Dying jokes
Your mum is so fat when she died the Earth was flat! 😂😂😂😂
Now their owner is dying.
HAHAHAHA
You are so ugly my man died.
Your grandma is pretty old; she'll die soon.
An elderly man was happy to finally see his wife again and was packing. He told everyone about the trip.
"I will see her in one week!"
A week later, he died.
I want to die hahahahhaha.
If the genie from Aladdin was here, my three wishes would be for you to die, your kids to have a miserable life, and for everyone you love to die.
Why did the sheep die? Cos he wasn’t pretty enough.
Did you hear how Stephen Hawking died? He lost WiFi connection.
How Steven Hawking died: because he moved too much during the day and ran out of juice.
Why did Stephen Hawkins die? They unplugged the WiFi.
@everyone.. what's so funny is that JIT thinks he's so "cool" and that everyone is "amazed" about him hating on people who is wayyy above him on the roster.

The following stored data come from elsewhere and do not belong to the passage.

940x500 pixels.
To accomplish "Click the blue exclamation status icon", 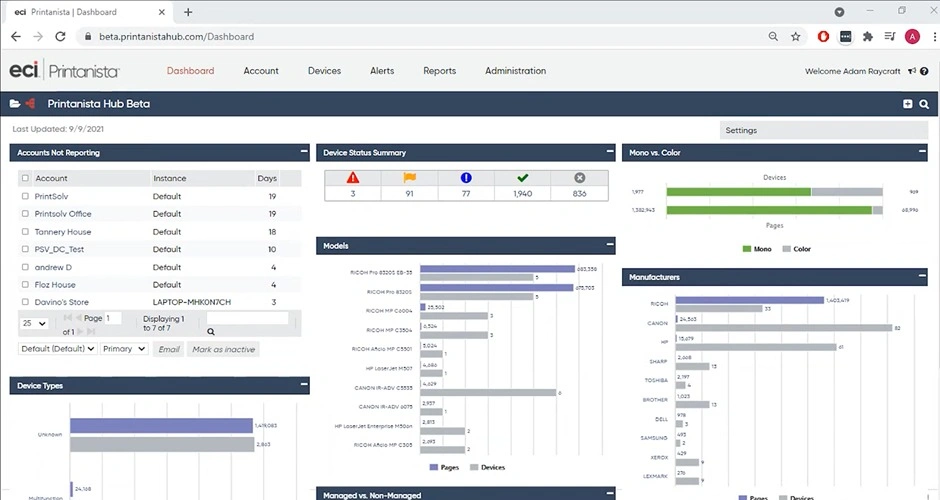I will [466, 178].
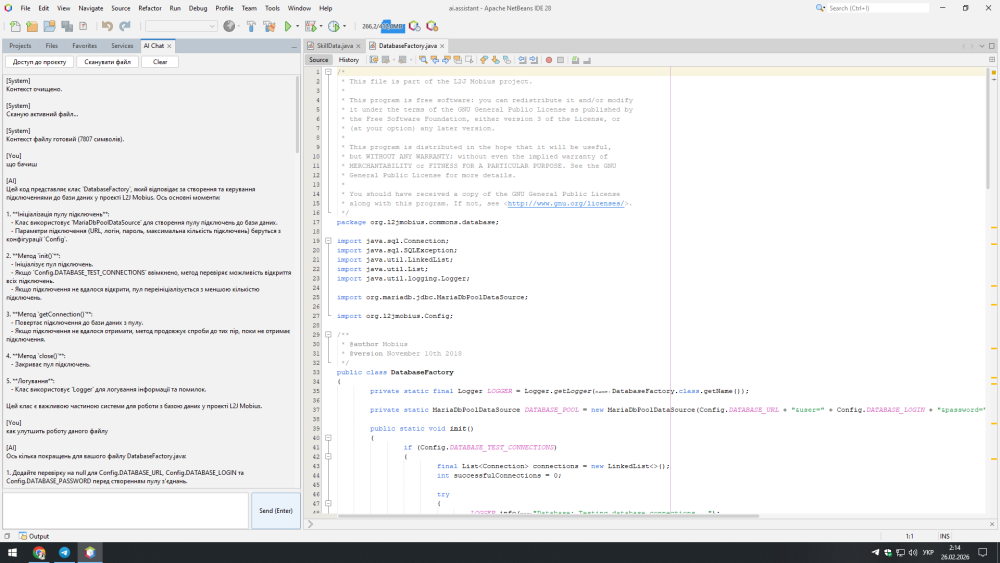The image size is (1000, 563).
Task: Run the project with the green play icon
Action: click(x=288, y=26)
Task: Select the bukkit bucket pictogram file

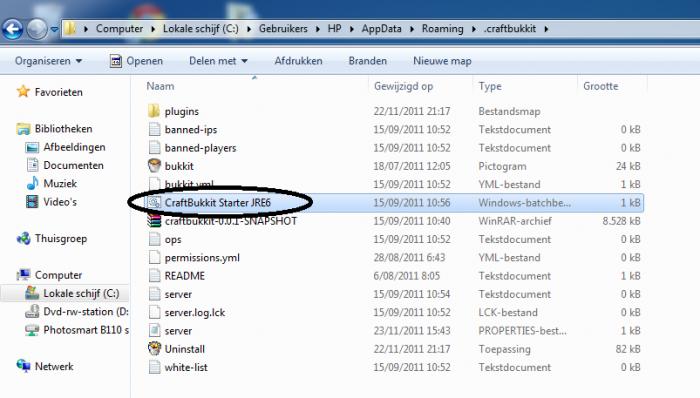Action: 154,166
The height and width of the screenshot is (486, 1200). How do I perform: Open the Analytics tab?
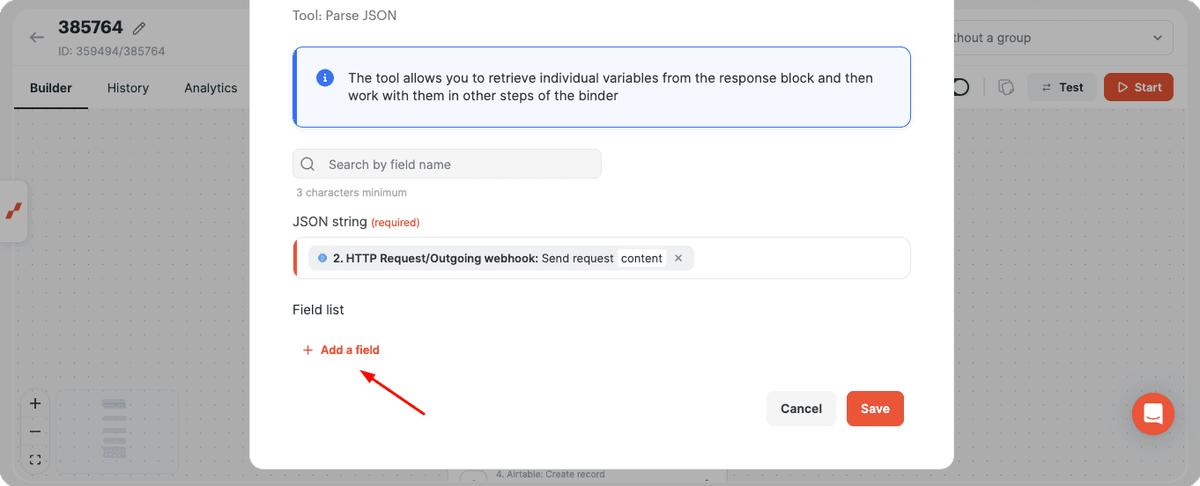[211, 88]
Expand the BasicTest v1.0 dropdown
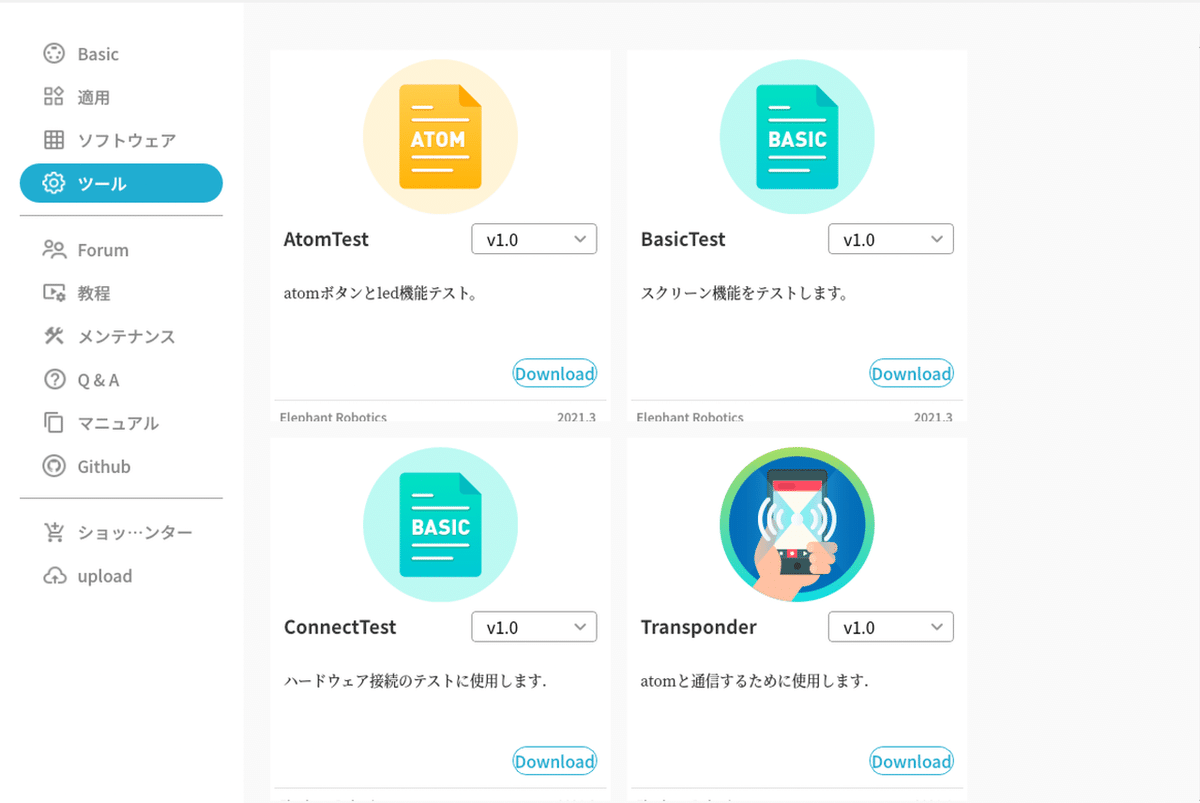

The pathetic part is that he hates on everyone else's family and relationships when 100% of us have a WAYY better one than he will ever deserve. He was born pathetic, and will die pathetic. So JIT, please tell me what it's like to be such a coward?
Why did he not love anymore? His battery died.
Die.
What do you call a place where people die?
Rosshall Academy.
This is crazy! Little Johnny died!
Why is Lani Jesus? Go die.
Are you with Alex?
Fucking retarded. Go dig a home die, people!
Bully: "Hey little Timmy, you look like an ugly rat."
Timmy: "Well, at least I'm a good chef and I'm in a movie, unlike you."
Bully: Dies from embarrassment. 😱
You're walking on the street when you realize that you're in the road as you feel the horn dying away.